### What the task requires
Answer these questions using the abstract on TLR7 and atherosclerosis below:
(a) In which mice did functional inactivation of TLR7 accelerate lesion development?
(b) Which TLRs does the background name as the ones beyond which evidence is lacking?
(c) In human atheroma cultures, which cytokine did TLR7 activation leave unaffected?

### Passage shown
----
Toll-like receptor 7 protects from atherosclerosis by constraining "inflammatory" macrophage activation.
Salagianni M., Galani IE., Lundberg AM., Davos CH., Varela A., Gavriil A., Lyytikäinen L-P., Lehtimäki T., Sigala F., Folkersen L., Gorgoulis V., Lenglet S., Montecucco F., Mach F., Hedin U., Hansson GK., Monaco C., Andreakos E.
BACKGROUND: Toll-like receptors (TLRs) have long been considered to be major culprits in the development of atherosclerosis, contributing both to its progression and clinical complications. However, evidence for most TLRs beyond TLR2 and TLR4 is lacking. METHODS AND RESULTS: We used experimental mouse models, human atheroma cultures, and well-established human biobanks to investigate the role of TLR7 in atherosclerosis. We report the unexpected finding that TLR7, a receptor recognizing self-nucleic acid complexes, is protective in atherosclerosis. In Apoe(-/-) mice, functional inactivation of TLR7 resulted in accelerated lesion development, increased stenosis, and enhanced plaque vulnerability as revealed by Doppler ultrasound and/or histopathology. Mechanistically, TLR7 interfered with macrophage proinflammatory responses to TLR2 and TLR4 ligands, reduced monocyte chemoattractant protein-1 production, and prevented expansion of Ly6C(hi) inflammatory monocytes and accumulation of inflammatory M1 macrophages into developing atherosclerotic lesions. In human carotid endarterectomy specimens TLR7 levels were consistently associated with an M2 anti-inflammatory macrophage signature (interleukin [IL]-10, IL-1RA, CD163, scavenger and C-type lectin receptors) and collagen genes, whereas they were inversely related or unrelated to proinflammatory mediators (IL-12/IL-23, interferon beta, interferon gamma, CD40L) and platelet markers. Moreover, in human atheroma cultures, TLR7 activation selectively suppressed the production of key proatherogenic factors such as monocyte chemoattractant protein-1 and tumor necrosis factor without affecting IL-10. CONCLUSIONS: These findings provide evidence for a beneficial role of TLR7 in atherosclerosis by constraining inflammatory macrophage activation and cytokine production. This challenges the prevailing concept that all TLRs are pathogenic and supports the exploitation of the TLR7 pathway for therapy.
----
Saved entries

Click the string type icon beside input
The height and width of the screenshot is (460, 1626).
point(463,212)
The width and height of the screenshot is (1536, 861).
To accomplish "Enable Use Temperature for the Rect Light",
----
### Response
(a) Apoe(-/-) mice
(b) TLR2 and TLR4
(c) IL-10